S. Messa in preparazione alla Pasqua
Cattedrale di S. Pietro, 18 marzo 2010
1. La pagina evangelica ha alcune "parole chiavi", parole cioè che ci aprono la via ad una comprensione profonda di ciò che Gesù questa sera vi dice.
La prima parola chiave è "TESTIMONIANZA". È Gesù che è testimone, ma la sua testimonianza è confermata e da un uomo, Giovanni Battista, e da Dio-Padre stesso. Che cosa testimonia Gesù? La risposta è data nel Prologo: "Dio nessuno lo ha mai visto: proprio il Figlio unigenito, che è nel seno del Padre, lui lo ha rivelato" [1,18]. Gesù testimonia il mistero di Dio, rivelandone la paternità.
Ma è singolare il modo con cui Gesù rivela il mistero di Dio. Certamente Egli testimonia colle parole; ma sono soprattutto "le opere che il Padre [gli] ha dato da compiere" il mezzo della sua testimonianza. È il suo agire, il suo modo di agire che testimoniano, rivelano che Dio stesso è all’opera in Lui. La rivelazione pertanto del volto di Dio è compiuta nella parola, nell’agire, nella vita di Gesù. A tal punto, Egli dice, che chi crede nella parola di Gesù ode la voce del Padre; nel volto di Gesù vede il volto del Padre; nella parola di Gesù giunge a noi la parola stessa del Padre.

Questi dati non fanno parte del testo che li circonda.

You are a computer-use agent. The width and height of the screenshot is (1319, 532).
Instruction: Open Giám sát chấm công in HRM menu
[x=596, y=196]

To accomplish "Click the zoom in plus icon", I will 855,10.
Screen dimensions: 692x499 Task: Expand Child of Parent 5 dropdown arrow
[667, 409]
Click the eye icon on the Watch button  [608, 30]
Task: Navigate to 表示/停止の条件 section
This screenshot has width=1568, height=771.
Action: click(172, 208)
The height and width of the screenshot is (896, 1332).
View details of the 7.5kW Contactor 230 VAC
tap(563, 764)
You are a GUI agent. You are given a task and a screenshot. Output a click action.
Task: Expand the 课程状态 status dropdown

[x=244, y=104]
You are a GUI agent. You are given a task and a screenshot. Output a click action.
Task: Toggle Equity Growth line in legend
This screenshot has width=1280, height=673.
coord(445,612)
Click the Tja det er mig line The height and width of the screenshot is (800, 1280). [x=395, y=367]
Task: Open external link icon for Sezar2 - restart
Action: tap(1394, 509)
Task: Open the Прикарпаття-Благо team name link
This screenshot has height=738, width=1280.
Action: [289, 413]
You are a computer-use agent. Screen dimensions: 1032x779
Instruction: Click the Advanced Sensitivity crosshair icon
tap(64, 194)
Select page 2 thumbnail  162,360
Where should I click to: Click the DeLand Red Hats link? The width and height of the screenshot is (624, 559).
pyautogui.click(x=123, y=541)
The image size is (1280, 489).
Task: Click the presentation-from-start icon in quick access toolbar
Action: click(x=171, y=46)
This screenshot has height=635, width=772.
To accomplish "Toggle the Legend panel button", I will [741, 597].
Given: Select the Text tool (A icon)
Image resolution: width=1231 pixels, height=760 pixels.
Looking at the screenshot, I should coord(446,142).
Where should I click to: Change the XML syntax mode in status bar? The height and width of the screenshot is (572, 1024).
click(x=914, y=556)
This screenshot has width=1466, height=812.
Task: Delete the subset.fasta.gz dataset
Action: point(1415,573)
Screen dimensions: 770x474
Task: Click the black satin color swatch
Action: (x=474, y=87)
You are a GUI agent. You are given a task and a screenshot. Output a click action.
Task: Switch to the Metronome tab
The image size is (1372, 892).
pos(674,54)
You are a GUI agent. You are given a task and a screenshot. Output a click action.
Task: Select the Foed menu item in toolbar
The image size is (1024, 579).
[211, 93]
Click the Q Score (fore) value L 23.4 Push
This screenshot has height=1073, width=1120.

La seconda parola chiave quindi è "FEDE". Una testimonianza è – lo si dice usualmente – credibile o non credibile. E ciò in base a due criteri: in base a ciò che è testimoniato; in base alla credibilità o meno del testimone.
Chi crede alla testimonianza di Gesù, istituisce un rapporto personale con Lui e ha la vita; chi non crede alla testimonianza di Gesù, non giunge alla conoscenza del Dio vivo e vero.
Cari amici, quale è la ragione per cui fra gli uomini si opera questa differenziazione fra chi crede e chi non crede? Che cosa ultimamente impedisce ad una persona di credere? Gesù Cristo risponde nel modo seguente: "E come potete credere, voi che prendete gloria gli uni dagli altri, e non cercate la gloria che viene da Dio solo?". Chi ricerca una gloria puramente umana non giungerà mai alla fede nella testimonianza di Gesù.
2. Il punto merita un’attenzione particolare. Che cosa significa cercare solo una gloria umana?
L’attitudine esistenziale che impedisce di giungere alla fede è il ritenere che l’uomo possa confidare, fondarsi solamente su se stesso. L’uomo glorifica se stesso, ed è glorificato dagli altri, quando può dimostrare che tutto dipende da lui; che non deve niente a nessuno; che egli è la misura ultima della realtà. La contrapposizione fra chi cerca gloria umana solamente e chi cerca la sua gloria da Dio, coincide colla contrapposizione fra chi intende costruire una vita umana sia personale sia sociale come se Dio non ci fosse, e chi ritiene e vive la relazione a Dio come relazione costitutiva del suo vivere personale e sociale.
Ora, cari amici, comprendete facilmente che la prima attitudine non rende più difficile la fede, la rende impossibile. È questa LA questione, oggi: con Dio o senza Dio non cambia nulla?
Ritroveremo, e concludo, la parola "gloria" nella preghiera conclusiva. Essa domanda che "sollevati dalla umiliazione del peccato possiamo gloriarci della pienezza del tuo dono".
Porre Dio come fondamentale referente della propria vita non diminuisce la nostra umanità, non la umilia. Ma al contrario la nostra persona raggiunge una pienezza di cui possiamo pienamente godere: è la pienezza del dono.